### Directive
Put the lines from the one containing "What do you" through the end of the items into a JSON list of strings, one string per line. Skip blank lines and leave the pictures out.

◆ ◆ ◆

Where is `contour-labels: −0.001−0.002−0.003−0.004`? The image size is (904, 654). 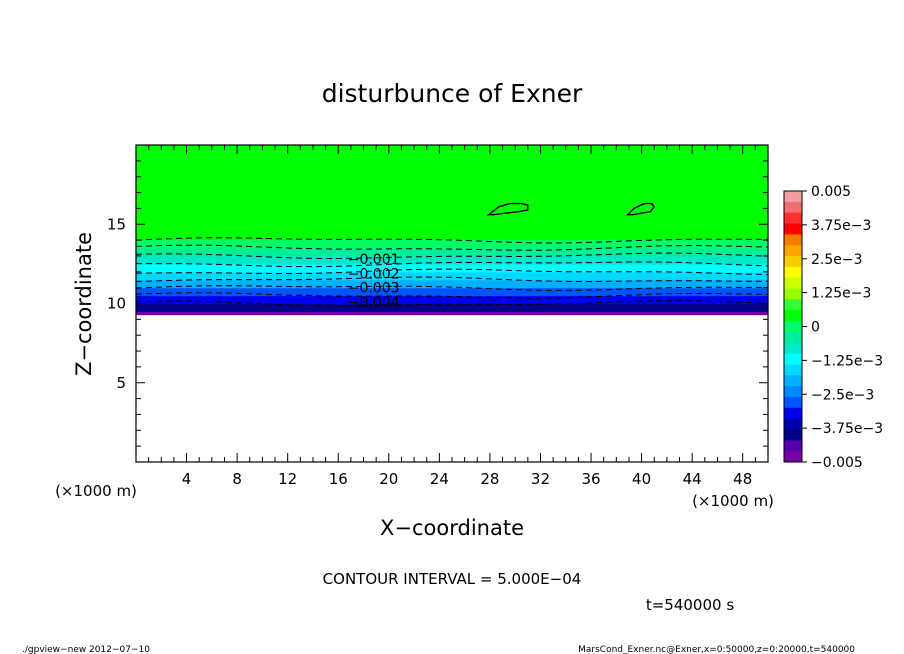 contour-labels: −0.001−0.002−0.003−0.004 is located at coordinates (374, 282).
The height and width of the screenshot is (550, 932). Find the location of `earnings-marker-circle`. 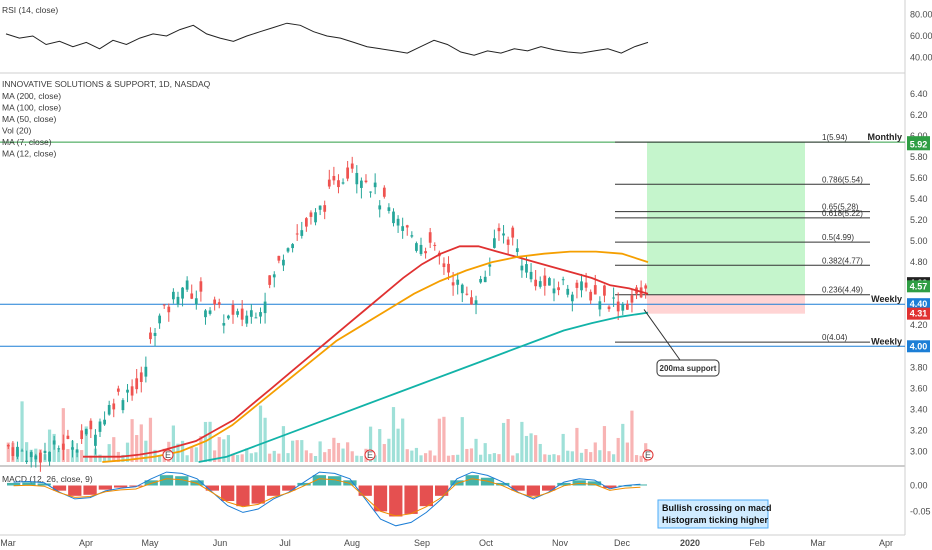

earnings-marker-circle is located at coordinates (648, 455).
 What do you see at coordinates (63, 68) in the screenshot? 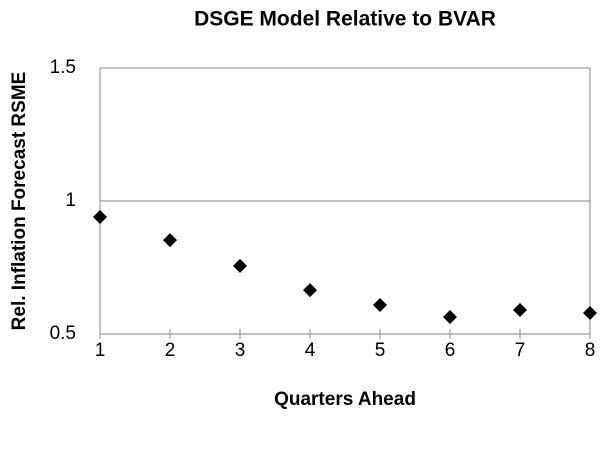
I see `y-tick-label: 1.5` at bounding box center [63, 68].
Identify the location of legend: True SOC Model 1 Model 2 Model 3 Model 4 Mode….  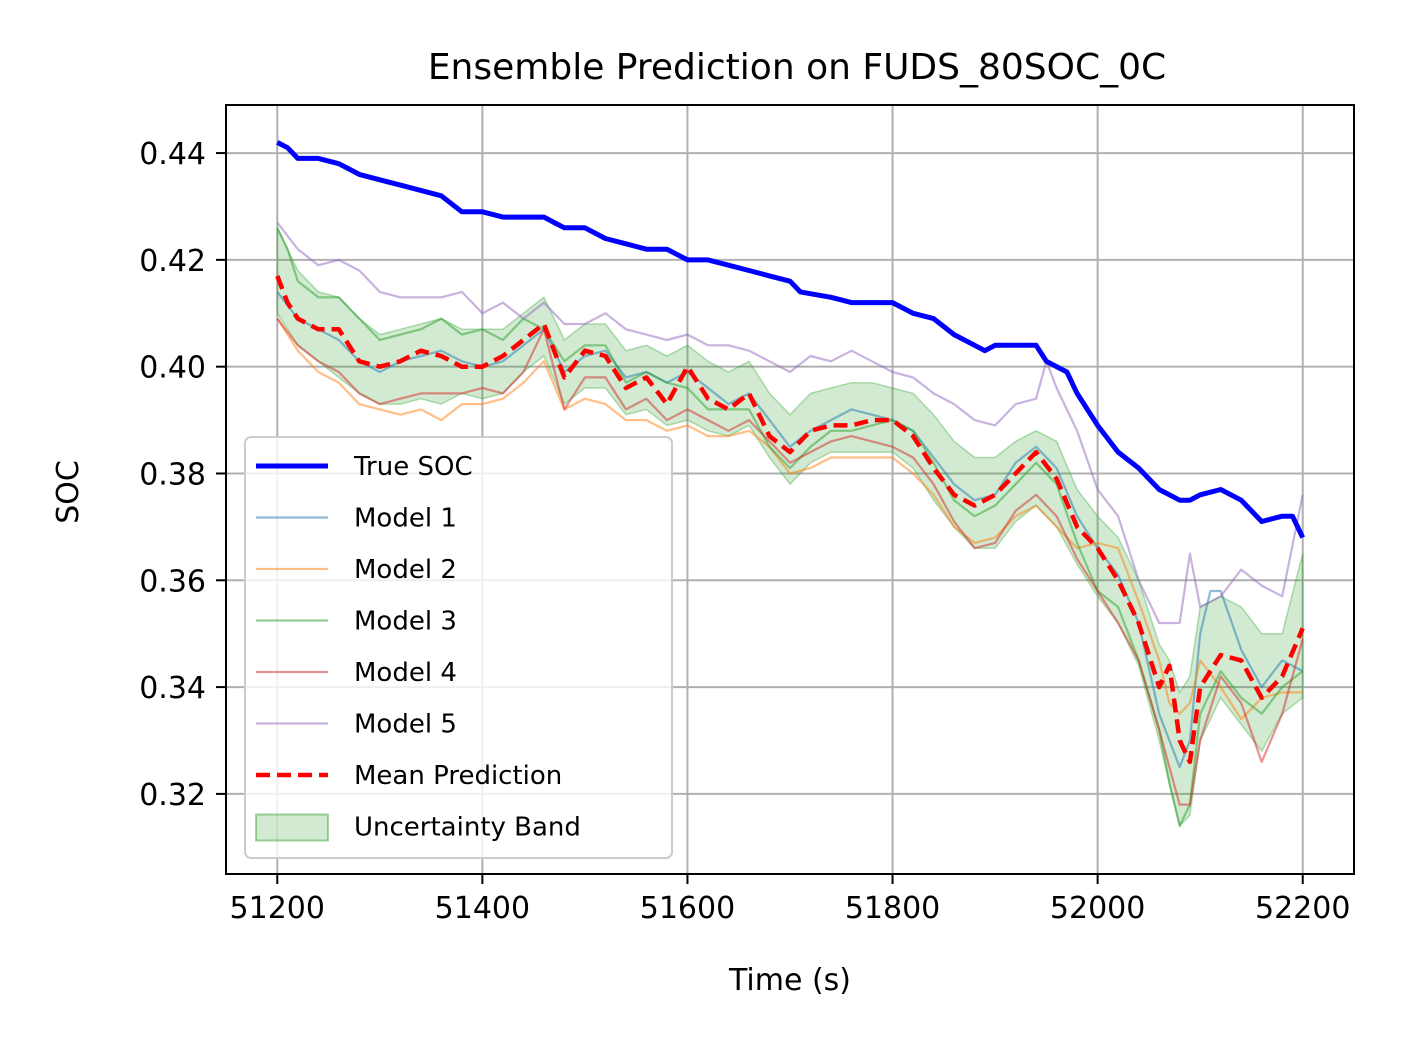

◆ ◆ ◆

### Solution for this task
[
  " What do you see at coordinates (63, 68) in the screenshot? ",
  "I see `y-tick-label: 1.5` at bounding box center [63, 68].",
  "Identify the location of legend: True SOC Model 1 Model 2 Model 3 Model 4 Mode….  "
]